Snoqualmie and Leavenworth


After yesterday’s grumpy taxi driver, I was pleased to meet with a very friendly Hertz rep when I went to pick up the hire car. Perhaps he was so happy because he upsold me to a larger car (a Toyota Camry) or to buy oodles of insurance. Still, as we have so much luggage I don’t think a smaller car would have swallowed it all, and he may not be so happy when we come back having driven the car into a utility pole like in 2011.

He recommended that we go to Snoqualmie Falls, so, after a morning in the office, we packed up the family and drove over, to one of the nicest looking hydroelectric power plants you’ll ever see.

It’s also one of the first hydroelectric power plants, built in the 1880s. Because Snoqualmie Falls are so high (slightly higher than Niagara, apparently) they didn’t use a dam to build up a reservoir behind it – it runs on gravity alone.

The drive there is quite pleasant, even in the rain. Its a couple of winding roads through mountains and forest, and this time of the year everything is beautiful and green. I had my trustworthy Nokia loaded with maps of Washington and the voice of a stoned surfer to give me directions, and we arrived painlessly at the top of the hill, looking down on the falls. I unloaded the baby carrier from the boot of the car, strapped La Serpiente Negra in, then walked up to the falls to look down. We stood there in the rain, peering through clouds of mist, then tramped over to the hotel complex and had lunch at the Attic bar there. There’s a good view of the falls from the windows there, but those seats were being hogged so we crammed ourselves into a table at the back and then crammed soup (good) and pizza (ok) into ourselves before driving over to Leavensworth.

Baby looking at baby in the table

I thought it would be about ten minutes to get there: more like two hours. Near the end, I had to pull over at an abandoned motel, for fear I was going to go bosseyed from fatigue. Until then, the Camry was a fun car to drive, zooming along competently even with a wife, baby and three suitcases in the back. The highways in Washington are enormous, full of massive trucks, and apparently go from nowhere to nowhere, via nowhere – kind of the wilderness up here. Eventually we arrived in Leavenworth, about 6pm, when I was exhausted, having woken up this morning at five.

Leavenworth was an old railway town in Washington, that began to suffer when the railways died off. To rejuvenate it, they decided in the 1960s to make it more attractive to tourists by giving everything a Bavarian theme.

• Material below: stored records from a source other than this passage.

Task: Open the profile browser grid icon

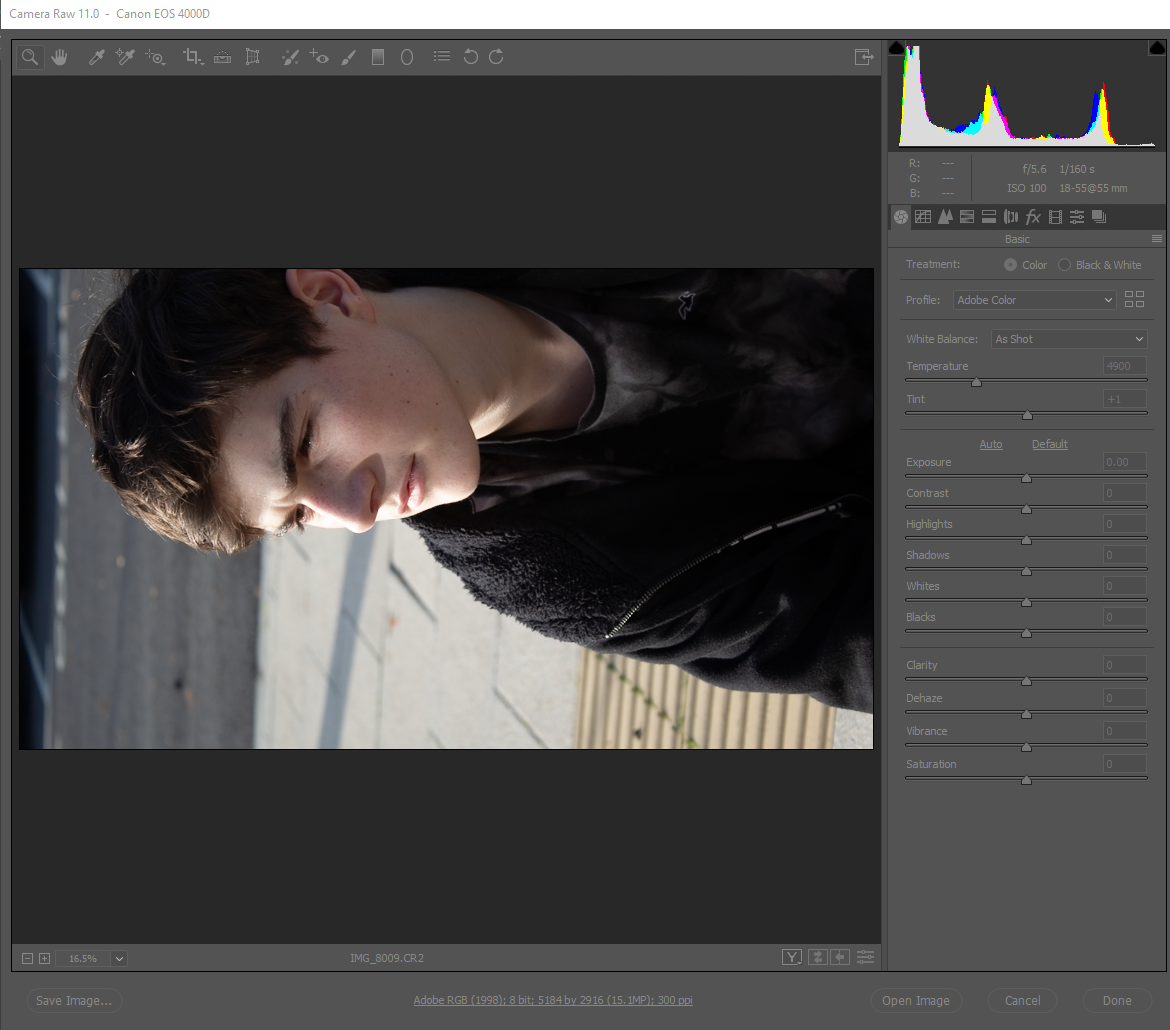Action: coord(1134,299)
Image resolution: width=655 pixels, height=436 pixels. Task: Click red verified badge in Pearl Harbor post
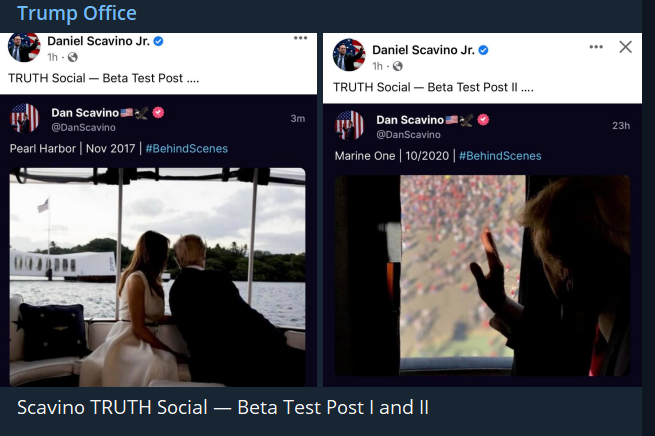coord(158,113)
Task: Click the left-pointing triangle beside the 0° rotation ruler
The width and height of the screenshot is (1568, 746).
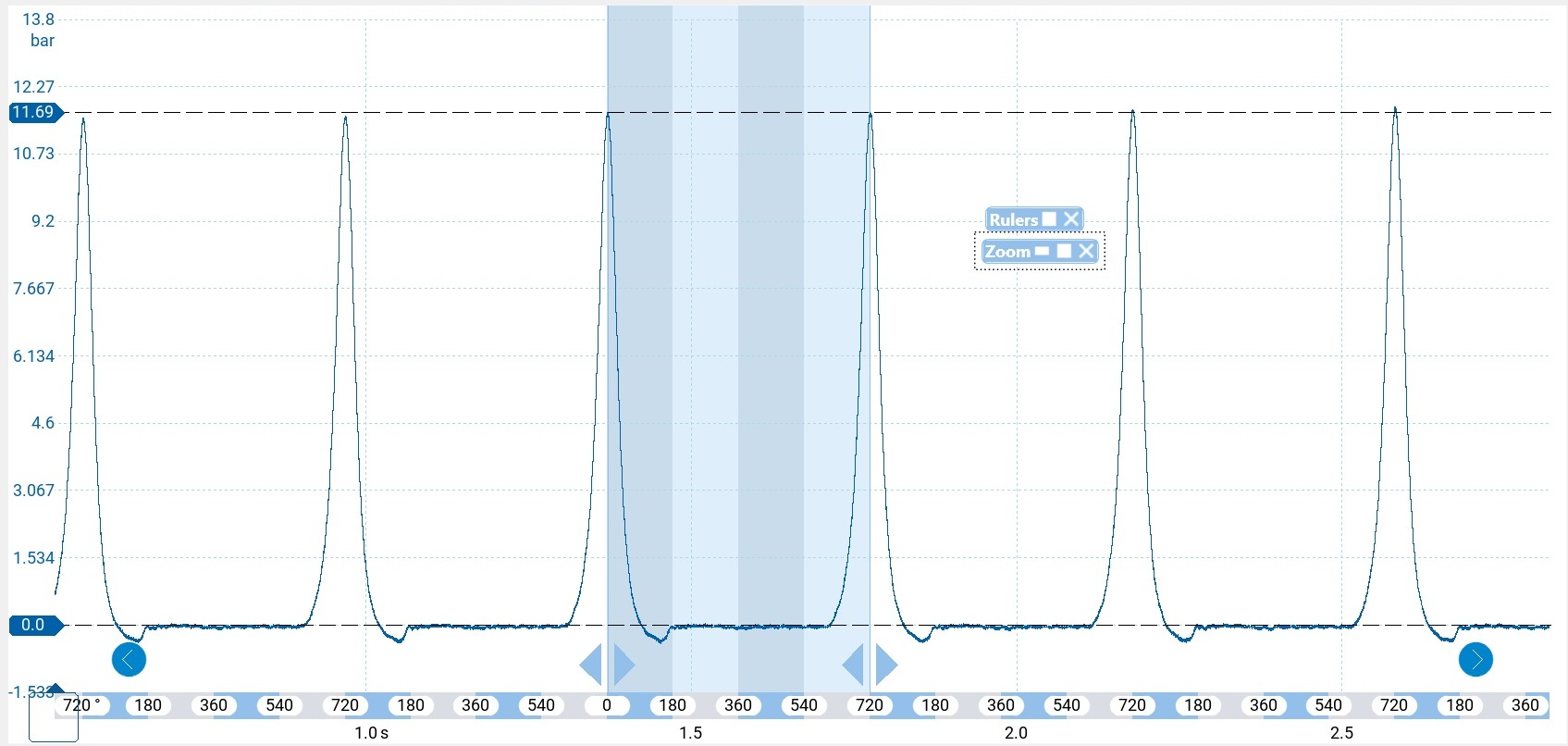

Not just a few pretzels here and there. Every sign is in heavy Gothic Blackscript, including Starbucks and Subway. There’s sausages and sausages and sausages – it goes from bad to wurst (I couldn’t resist that pun any more than I could turn down a vegetarian hot dog) but there are also a lot of souvenir shops that don’t just sell crap knick-knacks. There’s a big toy shop selling stuff from Shenzhen, just in case we were homesick for Asia, a chocolate coated cherry specialist, and a tattoo parlor that seemed to be staffed by clean-cut men in shirts and ties (which feels as trustworthy as a bald barber).

La Serpiente Negra had been placid for most of the drive to Leavenworth, only melting down near the end, but when we took her for a walk she conked out completely. This made her easy to manage (we strapped her to me and carried blithely on) but after a few hours, we woke her up to walk on some proper soft,grass, an opportunity that’s rare in Singapore. She wasn’t too impressed, but when we went to a pretzel shop she began dancing to the music, even though it wasn’t oompah. This is going to lead to some,very strange memories for her (especially breakfast tomorrow, with a man playing an alpenhorn.)